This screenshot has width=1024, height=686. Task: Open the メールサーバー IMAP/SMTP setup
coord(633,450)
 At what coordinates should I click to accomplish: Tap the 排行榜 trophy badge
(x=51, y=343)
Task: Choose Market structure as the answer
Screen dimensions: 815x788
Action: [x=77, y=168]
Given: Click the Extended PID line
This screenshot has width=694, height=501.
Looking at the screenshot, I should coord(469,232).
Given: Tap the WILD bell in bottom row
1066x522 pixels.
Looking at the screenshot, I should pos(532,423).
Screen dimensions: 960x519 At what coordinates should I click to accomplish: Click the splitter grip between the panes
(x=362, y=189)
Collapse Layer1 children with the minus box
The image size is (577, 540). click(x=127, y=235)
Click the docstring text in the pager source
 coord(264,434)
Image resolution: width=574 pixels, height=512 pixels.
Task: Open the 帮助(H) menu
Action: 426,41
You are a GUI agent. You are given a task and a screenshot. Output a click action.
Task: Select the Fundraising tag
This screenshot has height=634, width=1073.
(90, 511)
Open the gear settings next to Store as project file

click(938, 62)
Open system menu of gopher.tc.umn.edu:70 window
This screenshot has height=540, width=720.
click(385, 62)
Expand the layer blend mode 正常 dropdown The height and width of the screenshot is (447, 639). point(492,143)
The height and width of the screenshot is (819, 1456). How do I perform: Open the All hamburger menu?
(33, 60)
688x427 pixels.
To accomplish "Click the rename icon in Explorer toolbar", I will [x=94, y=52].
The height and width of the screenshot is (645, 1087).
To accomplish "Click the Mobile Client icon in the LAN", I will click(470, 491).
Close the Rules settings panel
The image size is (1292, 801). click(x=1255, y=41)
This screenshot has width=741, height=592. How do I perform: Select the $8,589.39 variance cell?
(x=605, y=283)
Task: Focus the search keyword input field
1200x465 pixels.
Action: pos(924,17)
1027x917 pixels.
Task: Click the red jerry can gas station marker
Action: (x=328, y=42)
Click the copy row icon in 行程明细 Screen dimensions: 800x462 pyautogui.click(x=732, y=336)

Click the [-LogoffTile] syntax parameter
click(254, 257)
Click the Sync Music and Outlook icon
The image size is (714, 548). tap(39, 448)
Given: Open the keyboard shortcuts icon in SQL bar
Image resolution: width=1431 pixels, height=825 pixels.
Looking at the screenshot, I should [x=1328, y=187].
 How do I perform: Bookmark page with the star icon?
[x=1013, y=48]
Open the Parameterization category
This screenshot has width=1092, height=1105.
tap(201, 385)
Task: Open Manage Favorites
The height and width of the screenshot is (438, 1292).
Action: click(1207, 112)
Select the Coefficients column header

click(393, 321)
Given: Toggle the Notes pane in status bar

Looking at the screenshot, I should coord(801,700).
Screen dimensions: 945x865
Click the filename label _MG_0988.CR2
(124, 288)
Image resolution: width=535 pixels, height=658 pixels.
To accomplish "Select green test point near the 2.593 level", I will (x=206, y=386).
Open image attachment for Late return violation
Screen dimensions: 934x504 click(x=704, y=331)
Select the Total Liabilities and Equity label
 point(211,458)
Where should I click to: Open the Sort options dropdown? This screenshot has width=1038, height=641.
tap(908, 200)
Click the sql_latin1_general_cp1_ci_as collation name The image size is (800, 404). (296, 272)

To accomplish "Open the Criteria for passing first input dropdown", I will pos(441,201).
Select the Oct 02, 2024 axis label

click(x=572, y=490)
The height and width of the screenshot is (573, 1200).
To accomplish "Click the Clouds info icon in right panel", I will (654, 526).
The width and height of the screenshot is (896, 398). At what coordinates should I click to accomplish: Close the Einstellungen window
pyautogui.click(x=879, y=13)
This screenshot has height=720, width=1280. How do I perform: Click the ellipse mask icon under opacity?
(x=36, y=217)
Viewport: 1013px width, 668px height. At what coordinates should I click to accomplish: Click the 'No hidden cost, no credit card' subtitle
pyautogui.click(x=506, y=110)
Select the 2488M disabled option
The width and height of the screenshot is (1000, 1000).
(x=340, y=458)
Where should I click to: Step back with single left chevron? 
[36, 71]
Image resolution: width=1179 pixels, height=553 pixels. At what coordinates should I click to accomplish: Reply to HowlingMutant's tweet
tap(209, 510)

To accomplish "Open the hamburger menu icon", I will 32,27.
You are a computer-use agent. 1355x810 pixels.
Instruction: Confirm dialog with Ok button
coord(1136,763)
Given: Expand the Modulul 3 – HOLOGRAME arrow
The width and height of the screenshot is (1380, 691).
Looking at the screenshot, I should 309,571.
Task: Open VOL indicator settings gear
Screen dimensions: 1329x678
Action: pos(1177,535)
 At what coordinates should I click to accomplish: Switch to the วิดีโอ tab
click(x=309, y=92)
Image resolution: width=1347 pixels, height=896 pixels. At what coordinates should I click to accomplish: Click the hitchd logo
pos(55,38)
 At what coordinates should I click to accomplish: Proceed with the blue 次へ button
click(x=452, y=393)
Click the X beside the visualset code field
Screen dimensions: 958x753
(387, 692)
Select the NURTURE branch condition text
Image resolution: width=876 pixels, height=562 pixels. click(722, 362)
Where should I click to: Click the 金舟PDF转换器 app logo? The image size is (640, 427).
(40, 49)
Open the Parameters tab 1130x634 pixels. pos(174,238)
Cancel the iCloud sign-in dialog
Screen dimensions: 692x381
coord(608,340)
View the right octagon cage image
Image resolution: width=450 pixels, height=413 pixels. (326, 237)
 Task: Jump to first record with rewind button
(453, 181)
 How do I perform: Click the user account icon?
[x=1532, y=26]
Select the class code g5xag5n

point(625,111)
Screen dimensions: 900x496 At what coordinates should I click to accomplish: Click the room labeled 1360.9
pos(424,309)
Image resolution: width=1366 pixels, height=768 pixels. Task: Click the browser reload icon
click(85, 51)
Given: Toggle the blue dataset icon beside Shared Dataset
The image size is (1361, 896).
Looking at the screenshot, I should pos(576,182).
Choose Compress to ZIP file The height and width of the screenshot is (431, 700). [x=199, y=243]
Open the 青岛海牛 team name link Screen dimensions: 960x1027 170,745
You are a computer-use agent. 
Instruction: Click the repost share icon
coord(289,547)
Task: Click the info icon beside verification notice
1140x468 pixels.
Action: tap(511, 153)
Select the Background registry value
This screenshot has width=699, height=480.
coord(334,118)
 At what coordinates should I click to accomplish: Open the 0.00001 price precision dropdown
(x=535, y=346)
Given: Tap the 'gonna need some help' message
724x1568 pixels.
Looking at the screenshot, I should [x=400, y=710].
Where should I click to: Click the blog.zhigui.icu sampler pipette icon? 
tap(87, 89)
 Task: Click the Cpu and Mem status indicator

++++++

*The task:*
Go to the line with "Screen dimensions: 900x496" in the entries above and repeat every line from there through the line with "Given: Toggle the blue", exactly and with no other text.

*Solved exercise:*
Screen dimensions: 900x496 At what coordinates should I click to accomplish: Click the room labeled 1360.9
pos(424,309)
Image resolution: width=1366 pixels, height=768 pixels. Task: Click the browser reload icon
click(85, 51)
Given: Toggle the blue dataset icon beside Shared Dataset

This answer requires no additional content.